Accomplished everything I set to do except hiding or disabling the app menu.  that is either a limitation by the underlying framework or WTL or a bug in WTL.  I tried all three of the following inside the onCreate handler right after the ribbon is shown but to no avail:

//UIEnable(ID_RIBBON_APP_MENU, FALSE);
SetProperty(ID_RIBBON_APP_MENUSND, UI_PKEY_Enabled, FALSE);
InvalidateProperty(ID_RIBBON_APP_MENUSND, UI_PKEY_Enabled, UI_INVALIDATIONS_ALLPROPERTIES);

I even called the UIEnable function again inside the overriden OnIdle function.
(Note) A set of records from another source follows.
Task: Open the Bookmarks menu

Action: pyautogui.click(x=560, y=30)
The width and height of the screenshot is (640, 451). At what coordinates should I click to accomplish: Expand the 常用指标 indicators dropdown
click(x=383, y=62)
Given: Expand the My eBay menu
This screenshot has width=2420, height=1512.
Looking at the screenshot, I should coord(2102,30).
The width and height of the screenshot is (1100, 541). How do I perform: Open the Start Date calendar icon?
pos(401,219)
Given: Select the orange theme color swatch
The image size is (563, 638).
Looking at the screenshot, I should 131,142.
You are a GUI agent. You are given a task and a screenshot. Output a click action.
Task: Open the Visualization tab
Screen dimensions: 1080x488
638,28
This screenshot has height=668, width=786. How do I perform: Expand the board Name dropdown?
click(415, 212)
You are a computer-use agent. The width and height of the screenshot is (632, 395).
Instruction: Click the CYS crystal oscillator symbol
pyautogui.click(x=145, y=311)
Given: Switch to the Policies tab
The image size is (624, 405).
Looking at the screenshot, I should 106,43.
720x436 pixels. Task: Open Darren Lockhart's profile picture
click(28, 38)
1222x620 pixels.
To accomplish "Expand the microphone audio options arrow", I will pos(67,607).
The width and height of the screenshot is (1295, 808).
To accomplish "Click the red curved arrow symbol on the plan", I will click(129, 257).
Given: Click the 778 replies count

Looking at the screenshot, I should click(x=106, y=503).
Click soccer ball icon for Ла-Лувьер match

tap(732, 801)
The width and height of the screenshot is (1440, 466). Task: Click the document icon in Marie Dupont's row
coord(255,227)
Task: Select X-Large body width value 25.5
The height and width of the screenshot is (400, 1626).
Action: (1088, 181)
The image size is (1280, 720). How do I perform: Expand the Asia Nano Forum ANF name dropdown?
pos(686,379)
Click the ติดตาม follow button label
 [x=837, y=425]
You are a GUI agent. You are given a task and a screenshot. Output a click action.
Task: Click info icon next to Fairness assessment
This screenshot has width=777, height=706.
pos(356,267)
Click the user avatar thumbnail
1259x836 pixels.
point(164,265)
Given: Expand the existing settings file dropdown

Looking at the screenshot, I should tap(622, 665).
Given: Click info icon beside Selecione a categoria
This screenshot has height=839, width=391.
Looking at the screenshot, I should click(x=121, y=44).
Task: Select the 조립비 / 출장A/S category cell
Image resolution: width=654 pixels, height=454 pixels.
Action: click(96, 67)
Next up, lets handle two commands since the usual user story includes some sort of response as a result of user interacting with the toolbar.  Simply merge our COOMAND_HANDLER  inside the BEGIN_MSG_MAP and END_MSG_MAP() two COMMAND_ID_HANDLERs.

BEGIN_MSG_MAP(CMainFrame)
MESSAGE_HANDLER(WM_CREATE, OnCreate)
MESSAGE_HANDLER(WM_DESTROY, OnDestroy)
COMMAND_ID_HANDLER(ID_APP_EXIT, OnFileExit)
COMMAND_ID_HANDLER(ID_FILE_NEW, OnFileNew)
COMMAND_ID_HANDLER(ID_VIEW_STATUS_BAR, OnViewStatusBar)
COMMAND_ID_HANDLER(ID_APP_ABOUT, OnAppAbout)
COMMAND_ID_HANDLER(ID_ZOOM_OUT, OnZoomOut)
COMMAND_ID_HANDLER(ID_ZOOM_IN, OnZoomIn)
        CHAIN_MSG_MAP(CRibbonFrameWindowImpl<CMainFrame>)
END_MSG_MAP()

and define the handlers as follow:

LRESULT OnZoomOut(WORD /*wNotifyCode*/, WORD /*wID*/, HWND /*hWndCtl*/, BOOL& /*bHandled*/)
{
MessageBox(L”BLAzz ZOOM out clicked”, L”Bnjr”, MB_OK);
return 0;
}

image

Ideally, I wouldn’t handle the commands or even map such commands directly from the frame window (the Shell); rather I would forward such command to the View and let the view handle interaction with the user and let some command travel even further down the stack to the document.  In this scenario, I have not implemented a document.